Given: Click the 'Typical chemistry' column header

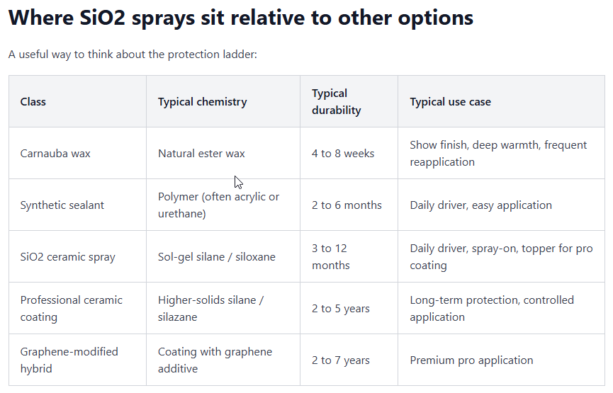Looking at the screenshot, I should point(223,101).
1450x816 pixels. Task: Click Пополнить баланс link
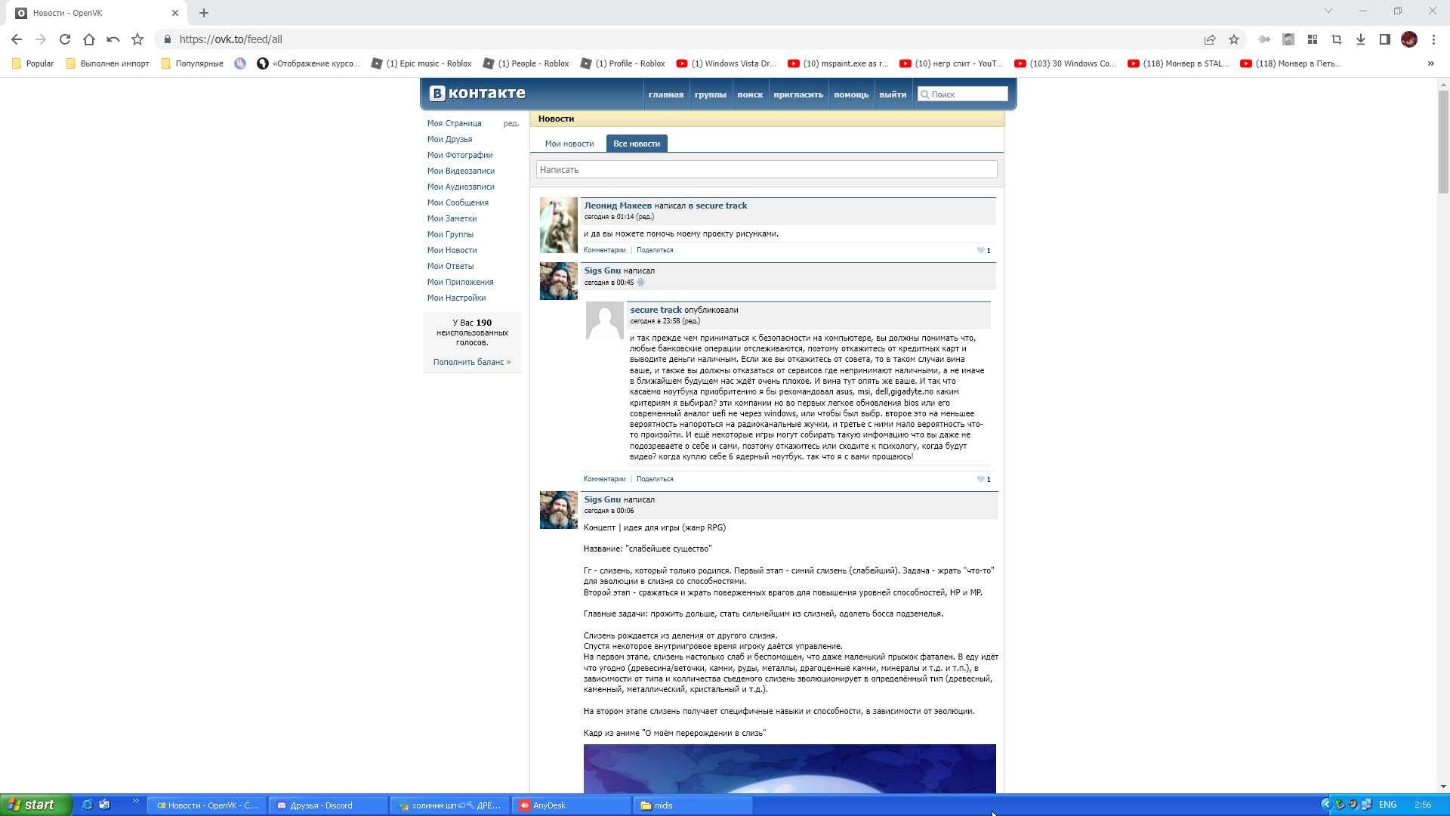coord(471,362)
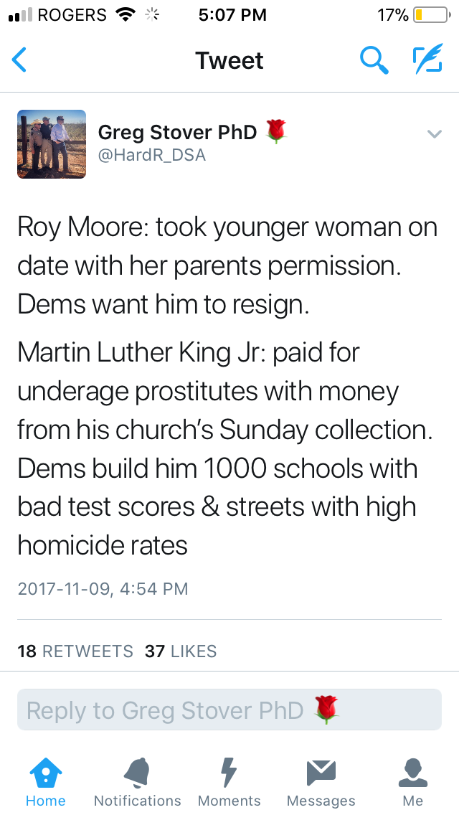Viewport: 459px width, 815px height.
Task: Tap the tweet timestamp 2017-11-09
Action: click(103, 589)
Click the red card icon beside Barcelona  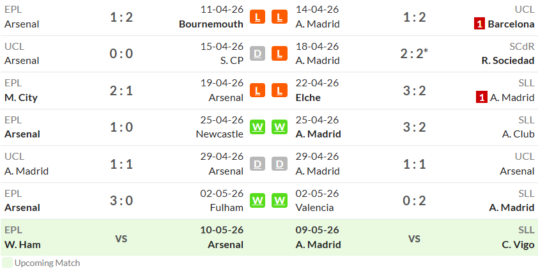[479, 24]
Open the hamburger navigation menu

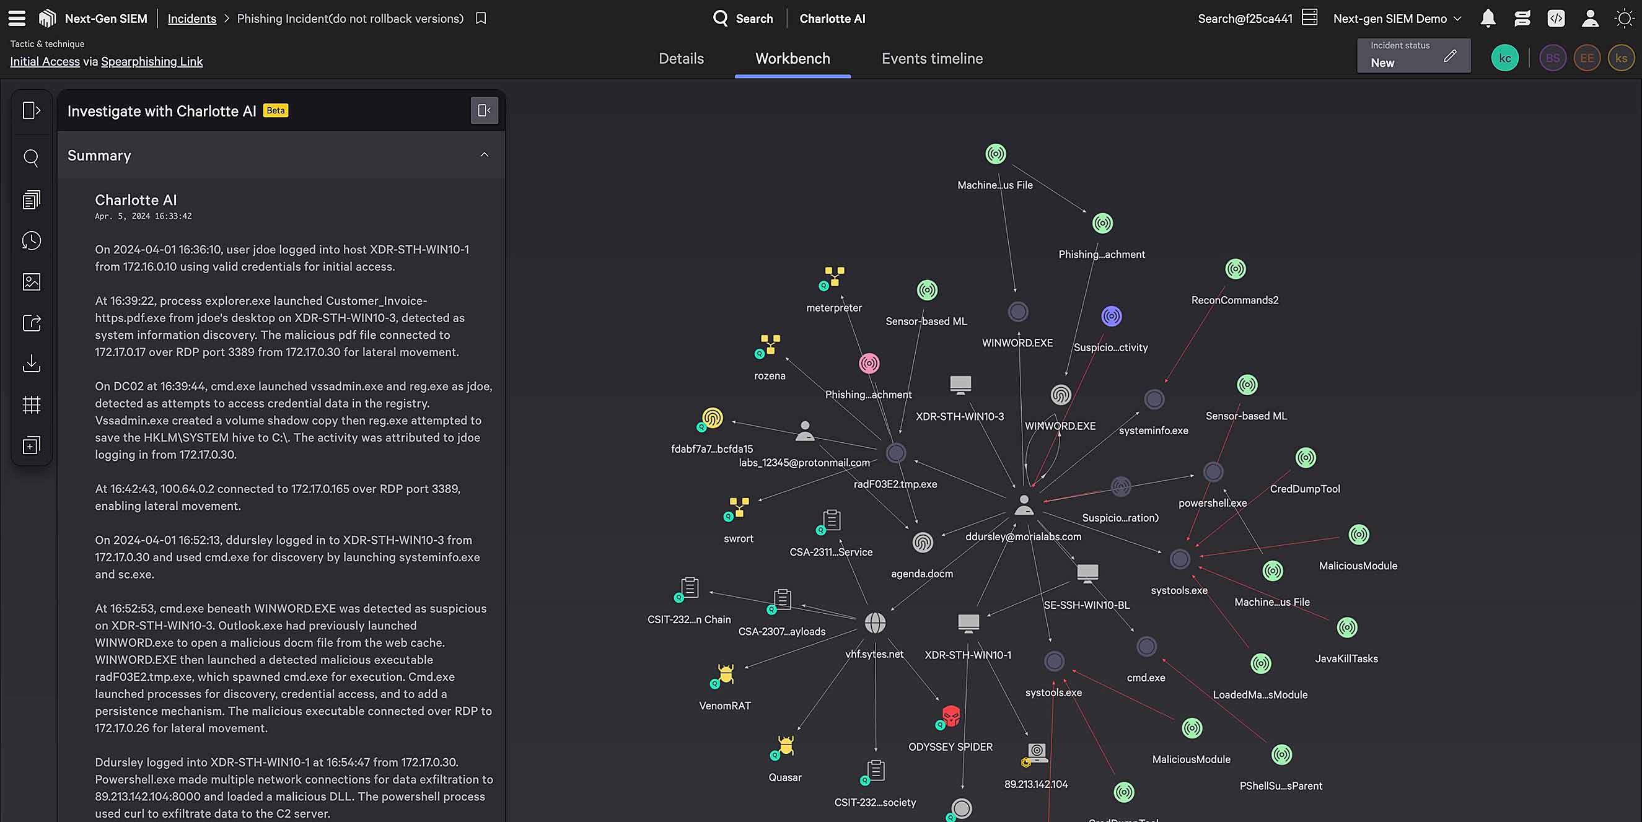point(17,18)
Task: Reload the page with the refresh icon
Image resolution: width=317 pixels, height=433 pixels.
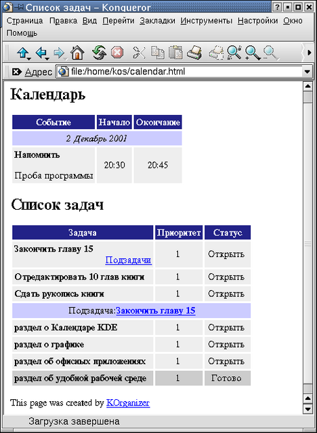Action: coord(99,53)
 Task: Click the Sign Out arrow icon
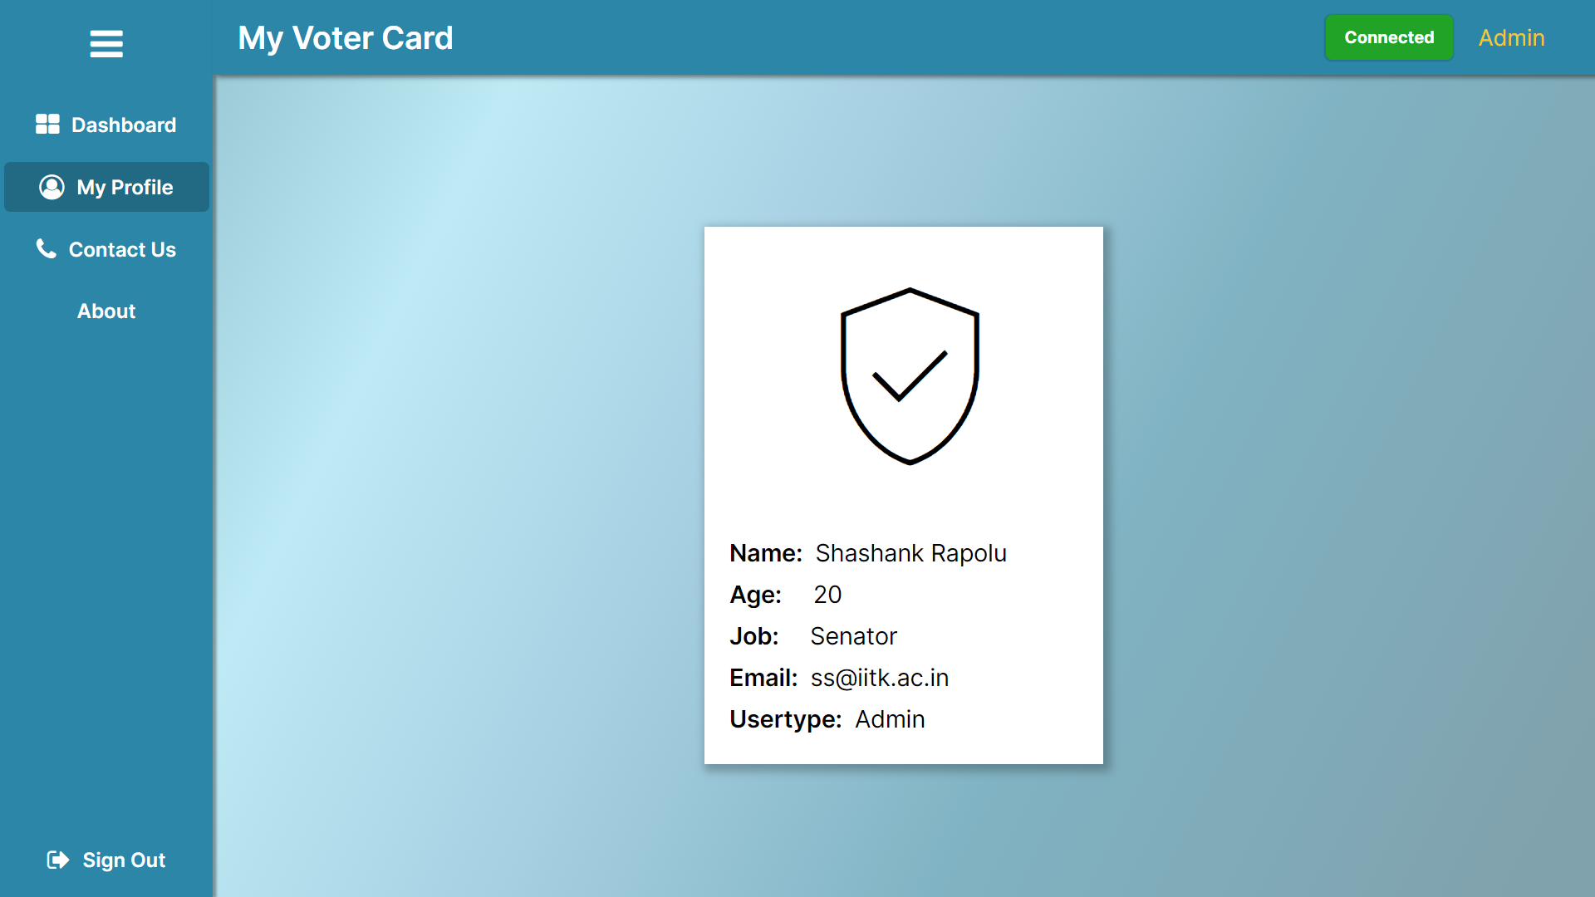tap(57, 860)
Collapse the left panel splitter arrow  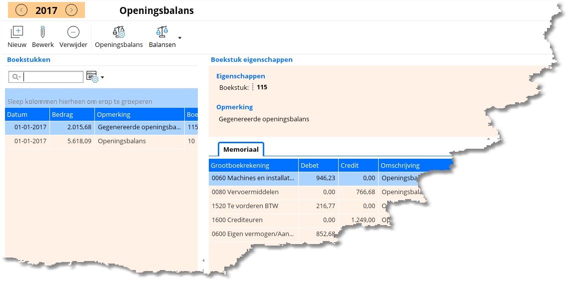pyautogui.click(x=203, y=261)
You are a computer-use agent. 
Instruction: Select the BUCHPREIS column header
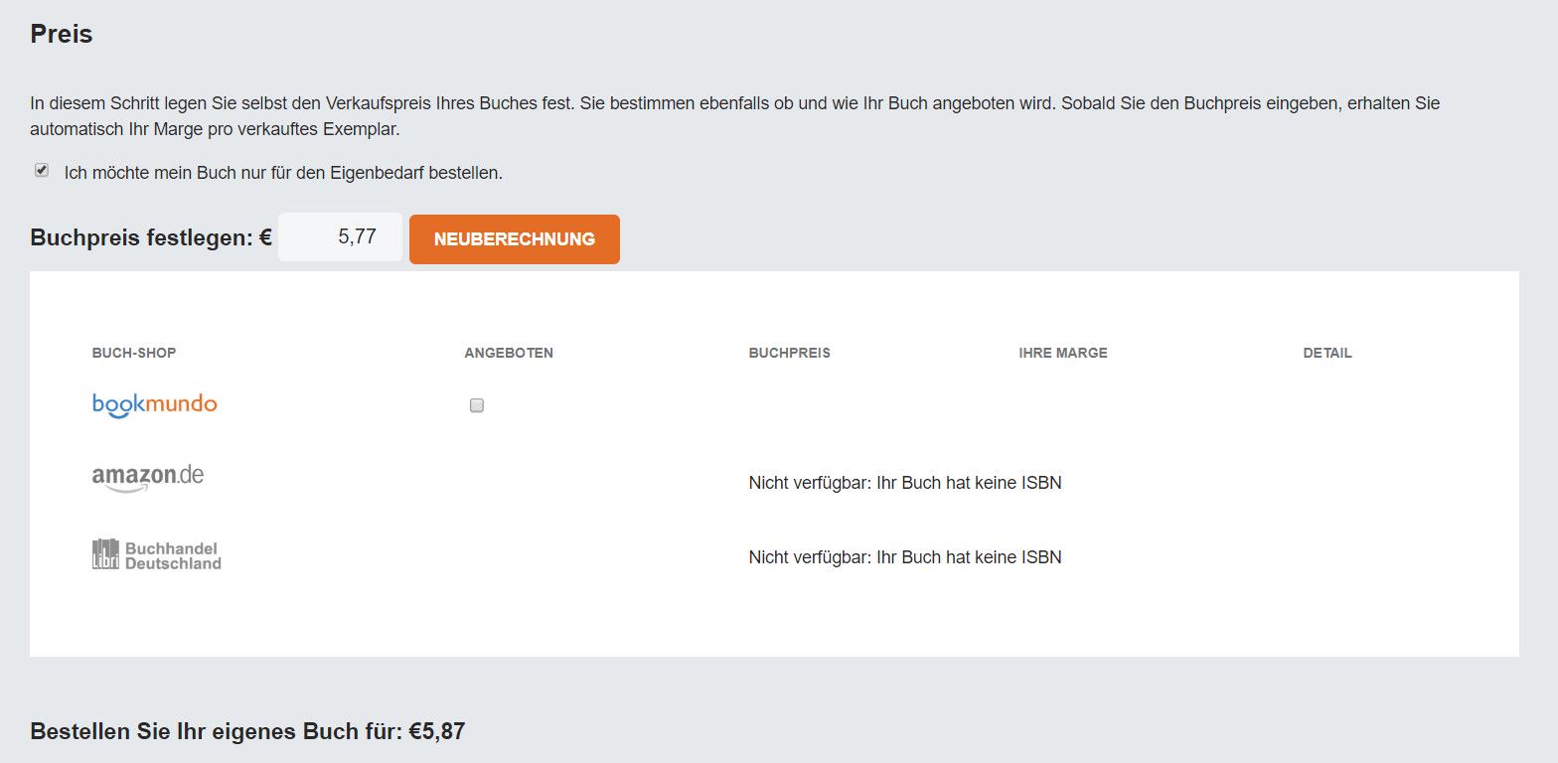[790, 353]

────────────────

WORK INSTRUCTIONS
Please find every line in the records above that contains the word "pixels" and copy each of those lines in full.

REPLY
1450x816 pixels. Task: Click Пополнить баланс link
Image resolution: width=317 pixels, height=433 pixels.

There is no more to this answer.